Bergamo may end up as a conservative increment, using the same Genoa or Sienna I/O die and use 8 x 16 core CCDs.

But from the MLID Mi300 leak, it looked like the base 6nm die will be able to accept interchangeable compute modules, Zen4 CPU core module being one of them.

Timing of this - I find interesting:
- For Mi300, AMD needs a new form factor Zen4 CCD that sits on top of N6 base, mid 2023
- For Bergamo, AMD will need a new Zen4 CCD, mid 2023

There could, in theory, be 3 Zen 4 CCDs:
1. 8 core Genoa / Raphael, SerDes links to IO
2. 16 core Bergamo, SerDes links to IO
3. (likely) 16 core Bergamo to stack on top of base I/O die

Knowing AMD's commitment to efficiency and reusability, I think it is possible 2 and 3 will be the same die, which would imply that Bergamo may be part of Mi300 architecture.

(Just a speculation)

HBM seems to be coming to Epyc, possibly with Zen 4. It doesn’t seem like it can really consume that level of bandwidth. Perhaps it is only with products containing gpu chiplets? It is unclear how they would make use of HBM otherwise; would the CPU chiplet have an HBM interface? HBM is significantly more power efficient than going out to system memory, so even if they can’t take full advantage of the bandwidth, it may still be worthwhile for power consumption.

I could see cost efficiency and space efficiency too, removing local, mobo based DIMMs, in addition to power efficiency.
 

Joe NYC

Golden Member
Jun 26, 2021
1,930
2,269
106
I don’t think cache chips are that unlikely. In fact, if Global Foundries ends up making HBM-type memory for AMD, I would wonder if they will include some special sauce rather than standard HBM.

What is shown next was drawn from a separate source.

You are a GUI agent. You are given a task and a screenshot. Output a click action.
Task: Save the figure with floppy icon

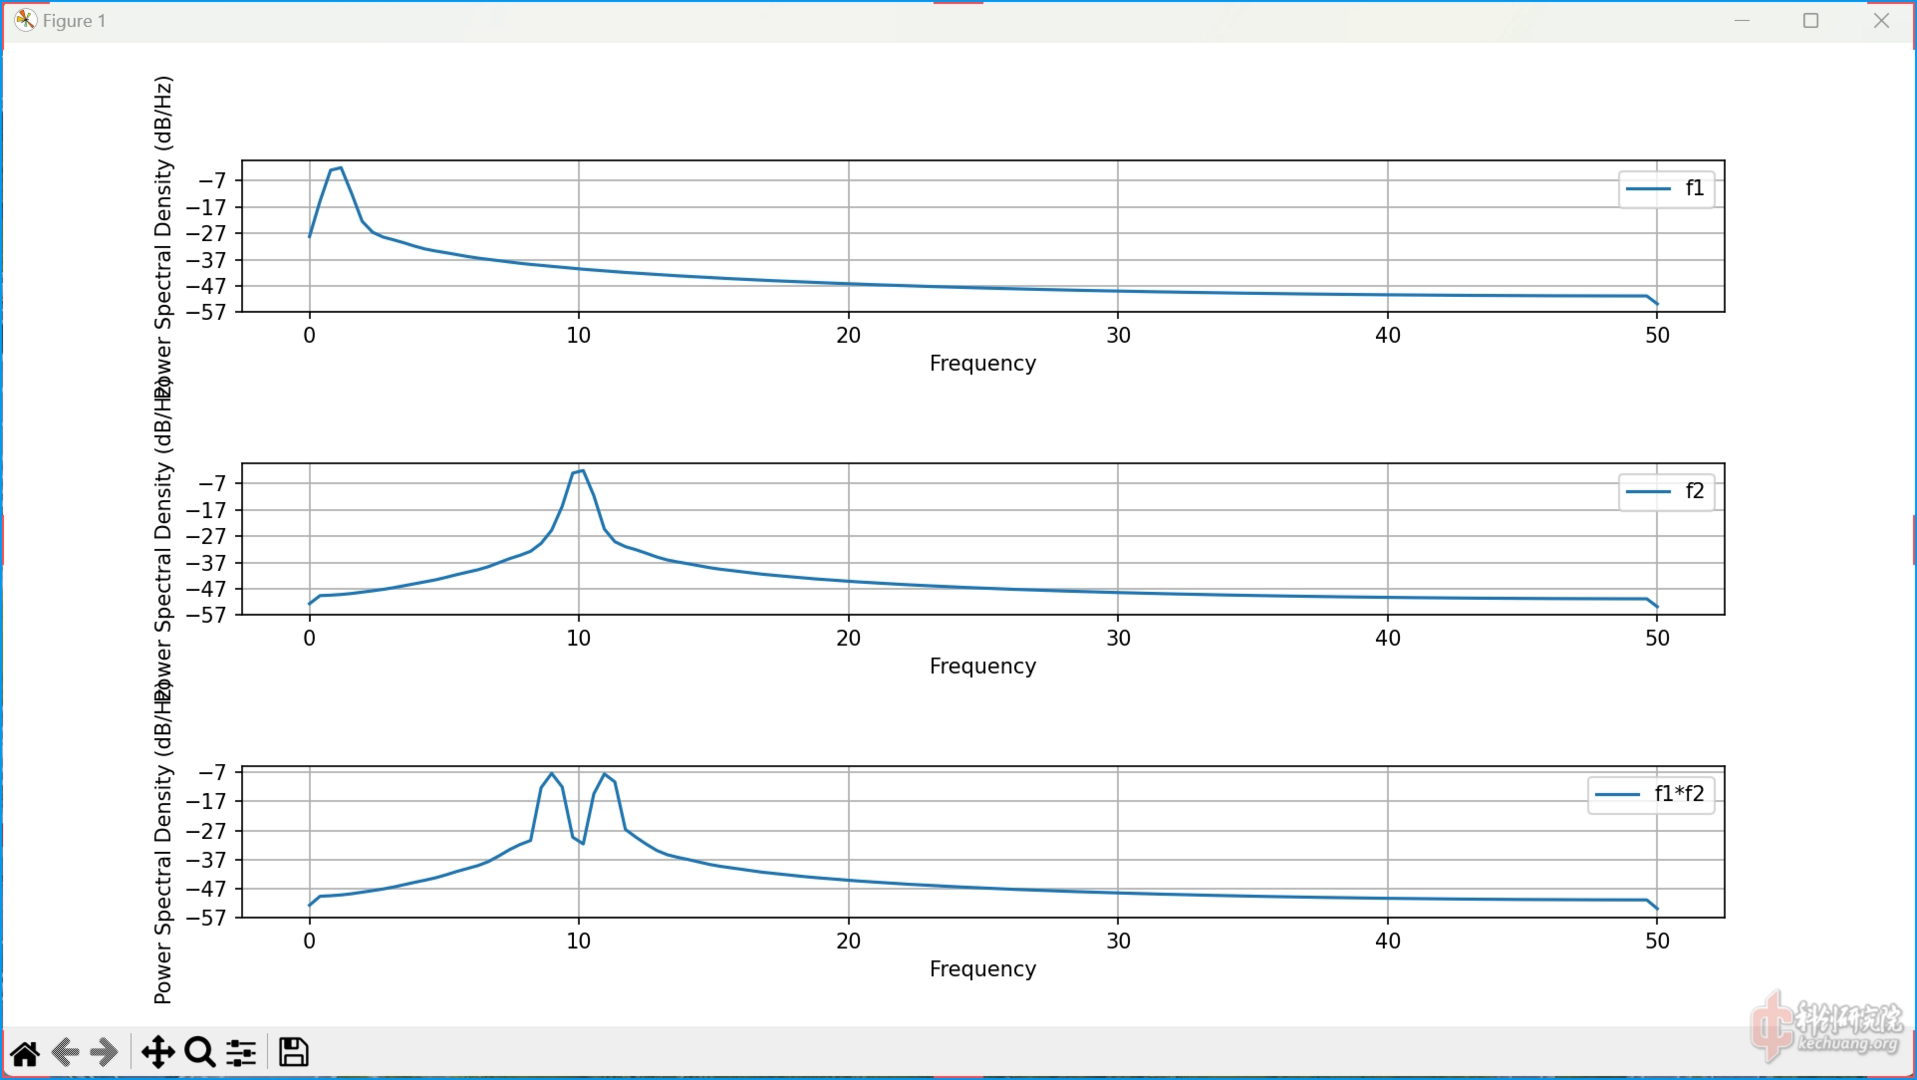293,1053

It would most likely be the DRAM makers who are already making HBM memory, which is already stacked.

Putting an SRAM cache die at the bottom of the stack or some kind of processor in memory thing would be interesting. It is possible that the Zen 4 refresh of Bergamo will do away with SerDes based, on package IFOP connections and use silicon bridges instead or some combination.

If AMD were to go crazy with the concept of the base I/O+cache die, making it even bigger and instead of putting the HBM on interposer and connecting through 2.5D connection, another possibility would be to put the HBM memory directly on top of the base die.

HBM has a logic die at the bottom of the stack, and the base die could fulfill that role. And the 2.5D connection and its various overhead would be eliminated, lowering latency further and cutting power consumption further. And possibly even increasing the bandwidth further.

But I think this would push the size of the base die to uneconomical size. I think the HBM chip die sizes are ~100 mm2.